Hospital hallucinations are so common that nurses take them in stride. The drugs give before, during and after surgery cause so much mischief in the human brain that if we really knew what all went on there we might do less surgery. But many of us, myself included, have had those very real hallucinations. Two examples. First, my own. I was once wheeled into an operating theater without being properly anesthetized. It was nobody’s fault really. I am very difficult to “put under.” I frantically tried to mouth the words that I was not “asleep” but I couldn’t make any sound. I did however see that horribly bright light focused directly on me. It was blinding. Someone obviously took some reading and corrected the situation because after that I remember nothing.
Now. If I were a True Believer I would have been convinced that I “saw” the next life in that powerful light. People have made such claims based on much less. I know what I saw and later had it confirmed by a friendly anesthesiologist who told me I must have a World Class Liver.
Second example is from a very close friend. He too was having surgery, but his was over. He was back in his room, in his bed. And he had very special visitors. They were tiny, gold humans, walking back and forth on the rail of his bed guard. He said they were sparkling, bright gold, no more than 6 inches tall, and utterly beautiful. These darling things spoke to him in wee voices. It was magical.
Now. Had he been a True Believer, he would have “known” that he had been visited by angels. No doubt about it. Claims of visits from angels have been mad based on much less. This man knew what he saw. He tried to reach out and “help” the golden beings himself, but he was too weak. These creatures “lived” for several hours. He kept asking the nurses to help the tiny creatures, lest they fall off and get hurt. The nurses were reassuring and very, very helpful. When his powerful drugs wore off, alas, the beautiful friends wore off too.
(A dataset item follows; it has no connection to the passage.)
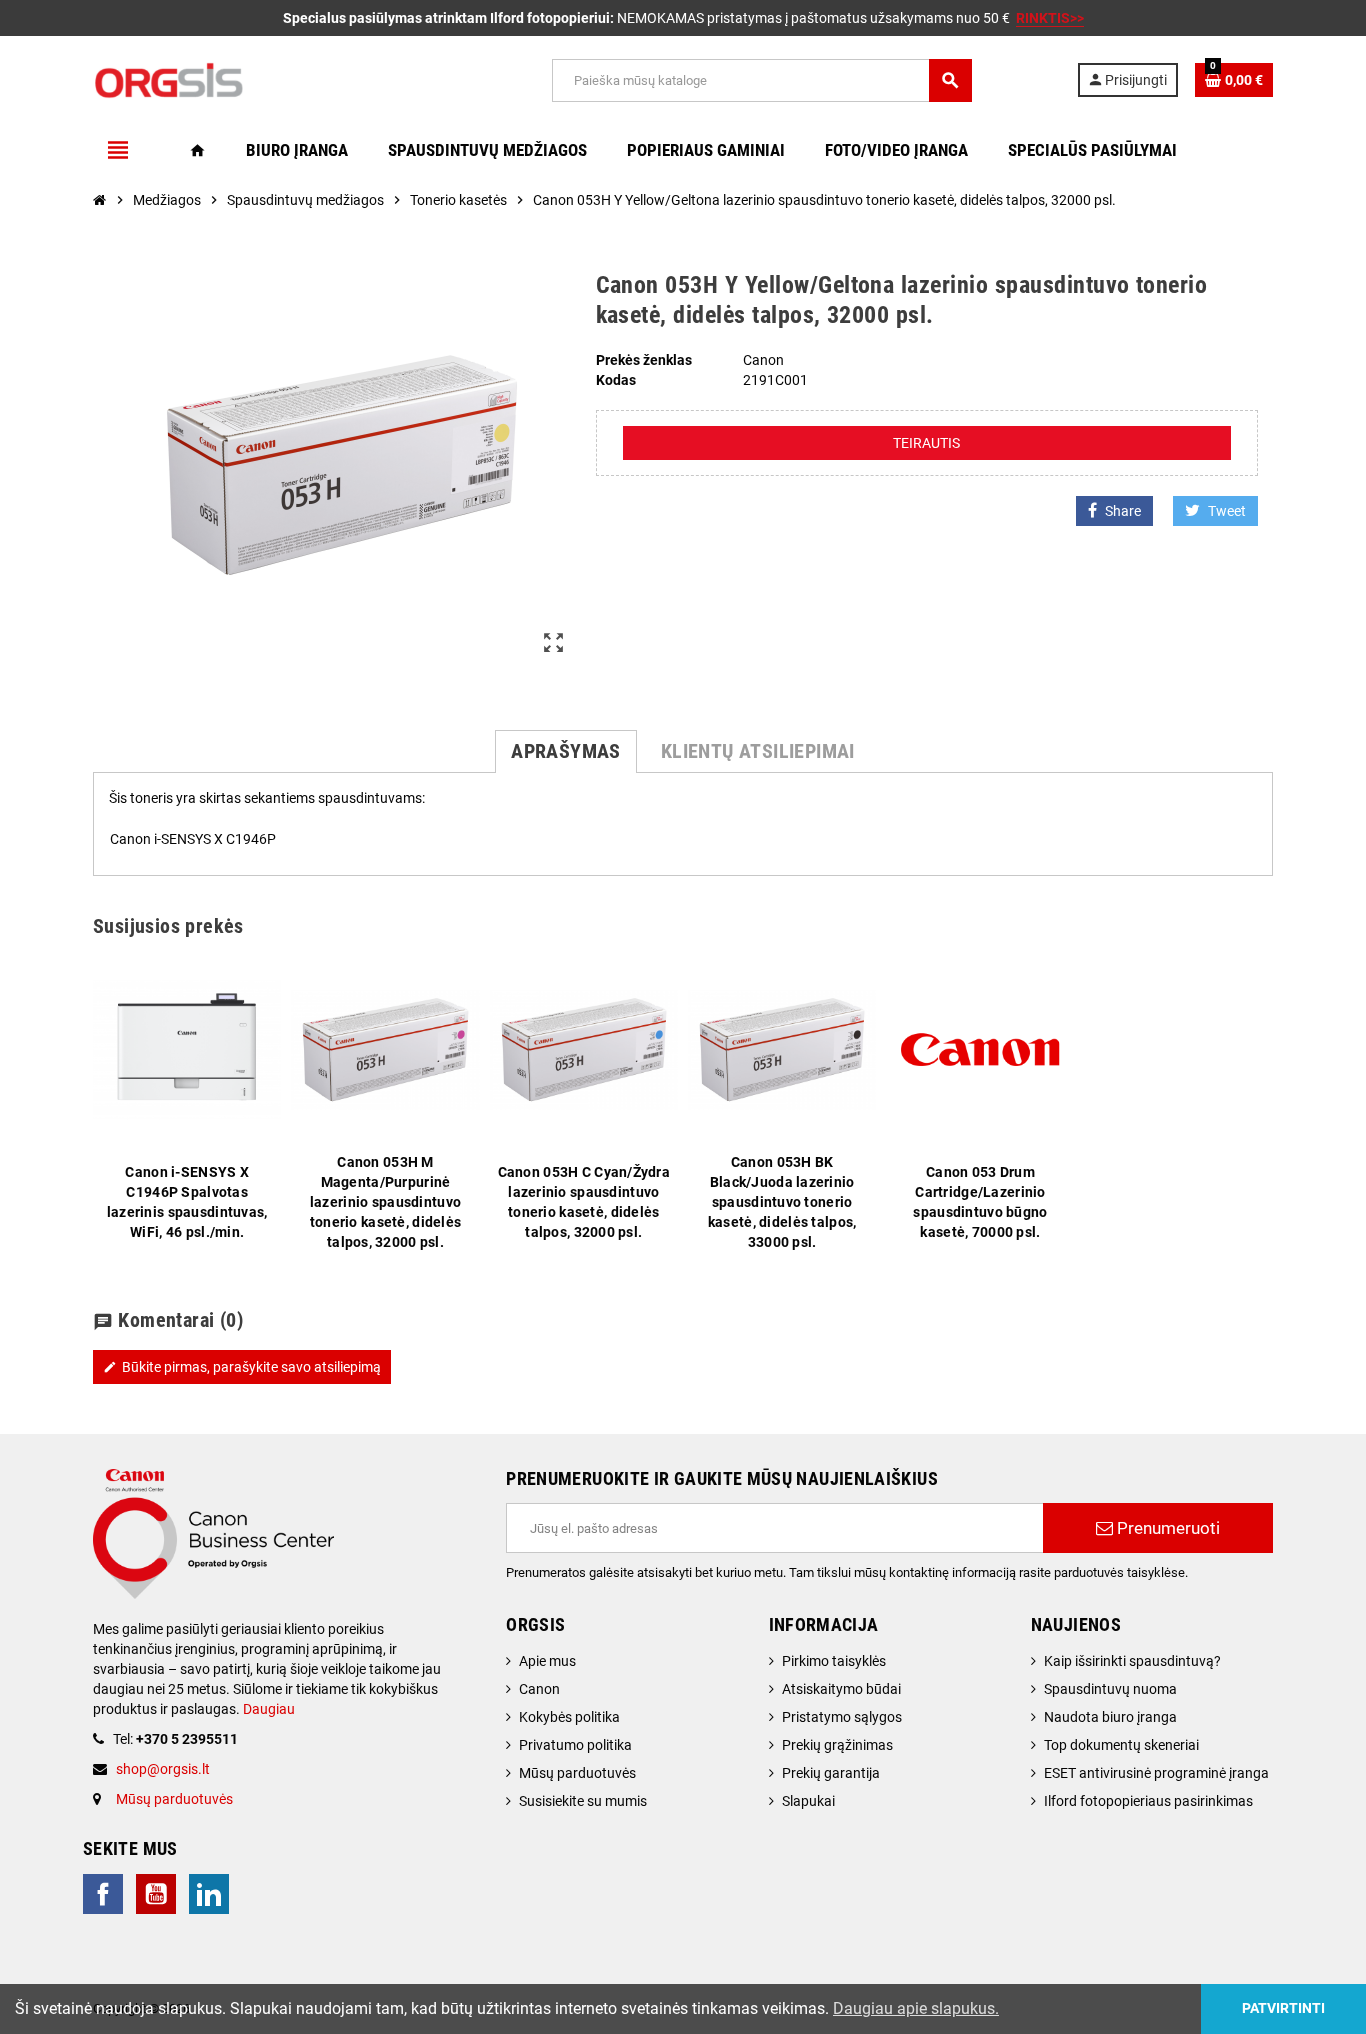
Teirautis (926, 443)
There are millions of examples just like these, relating to our dreams, our fever dreams, our drug-induced dreams and our endless hopefulness about an afterlife. We desperately try to make them “real” and understandable. The working of the brain are only beginning to reveal some of their mysteries. But one example of a treasured myth, that epilepsy was a “disease of the Gods,” has been forever shattered. And other anomalies will soon be understood as the hallucinations they are. Oh, we’ll resist this new understanding of brain chemistry. After all, golden angels are more fun!
I do not believe in invisible human souls because there is not one shred of evidence that they exist. I do not believe in an invisible heaven or hell because there is not one shred of evidence that they exist. I do not believe in leprechauns because there is not one shred of evidence that they exist. I do not believe in invisible gods because there is not one shred of evidence that any of them exist. When evidence is presented, I will of course reconsider.
in·vis·i·ble (în-vîz’e-bel) adjective
1. Impossible to see; not visible: invisible writing.
2. Not accessible to view; hidden.
The invisible and the nonexistent look very much alike.